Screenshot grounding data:
· · · ·
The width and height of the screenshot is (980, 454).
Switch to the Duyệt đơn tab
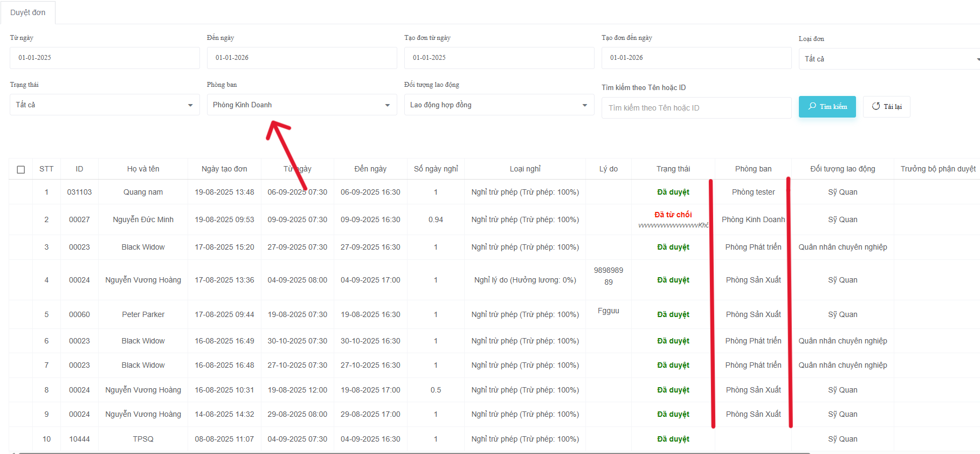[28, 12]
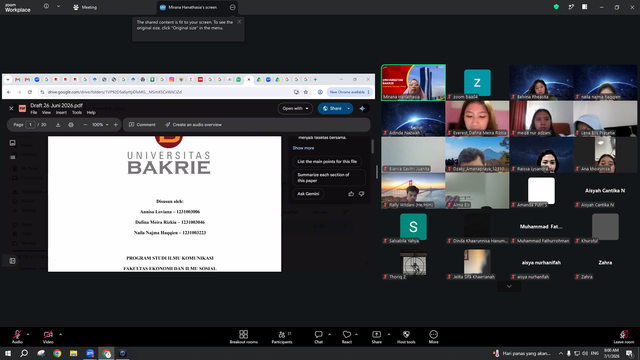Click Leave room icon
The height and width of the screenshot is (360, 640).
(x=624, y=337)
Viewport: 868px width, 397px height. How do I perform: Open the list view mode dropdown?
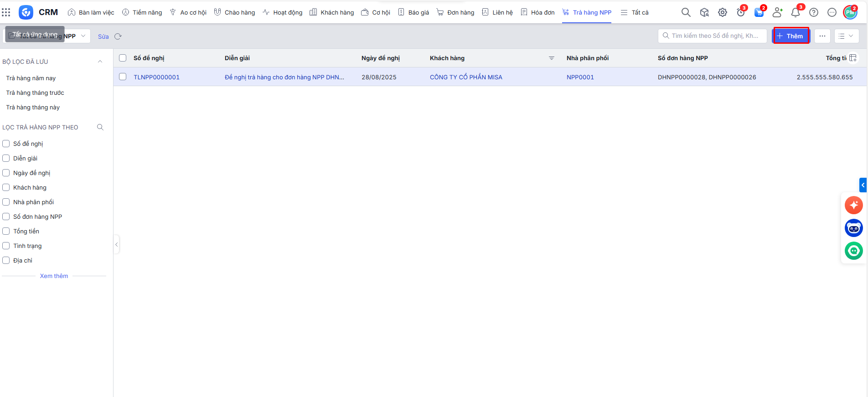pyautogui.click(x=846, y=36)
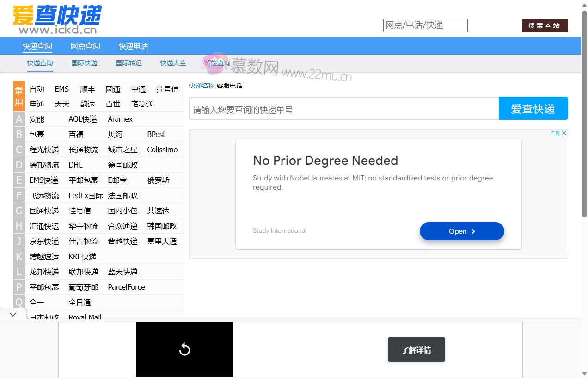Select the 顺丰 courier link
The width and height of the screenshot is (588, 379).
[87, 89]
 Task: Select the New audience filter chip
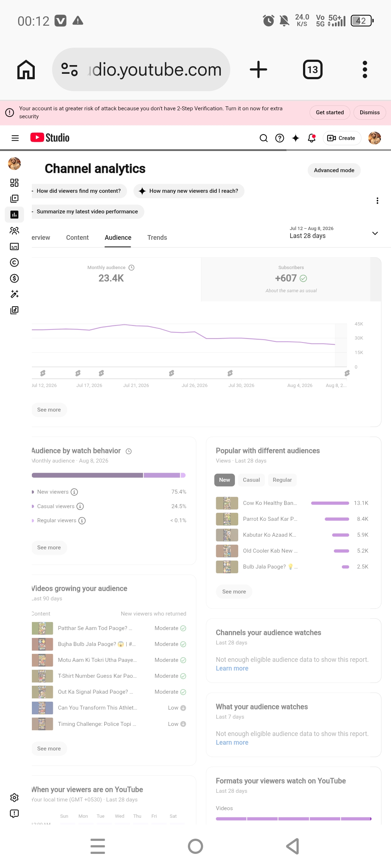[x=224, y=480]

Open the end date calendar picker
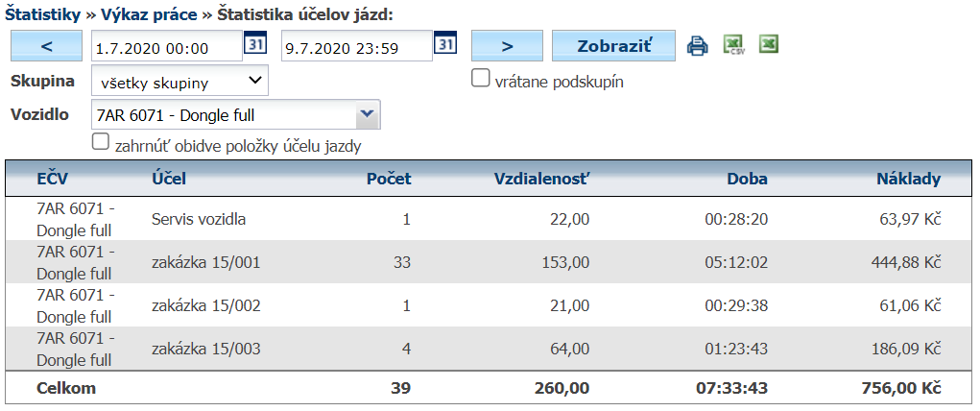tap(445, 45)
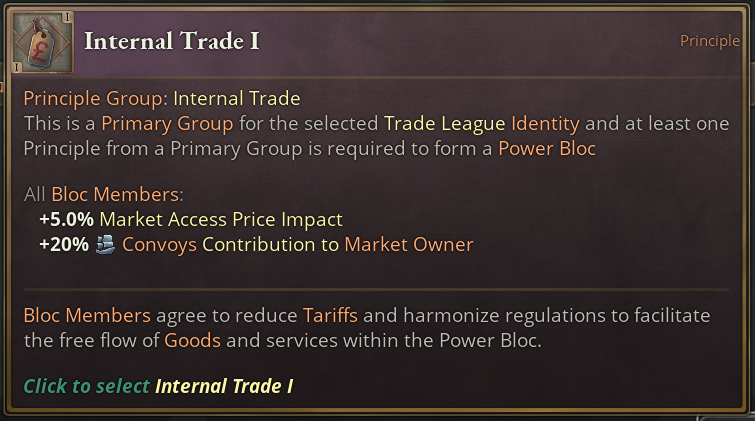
· · · ·
About this exercise: Restate the records word for word, omitting images.

Finished exercise:
The width and height of the screenshot is (980, 454).
Switch to the Duyệt đơn tab
[28, 12]
Click Leave room icon
The height and width of the screenshot is (360, 640).
(x=624, y=337)
Viewport: 868px width, 397px height. How do I perform: Open the list view mode dropdown?
pyautogui.click(x=846, y=36)
Select the 顺丰 courier link
The width and height of the screenshot is (588, 379).
[87, 89]
 Task: Select the New audience filter chip
[x=224, y=480]

Open the end date calendar picker
tap(445, 45)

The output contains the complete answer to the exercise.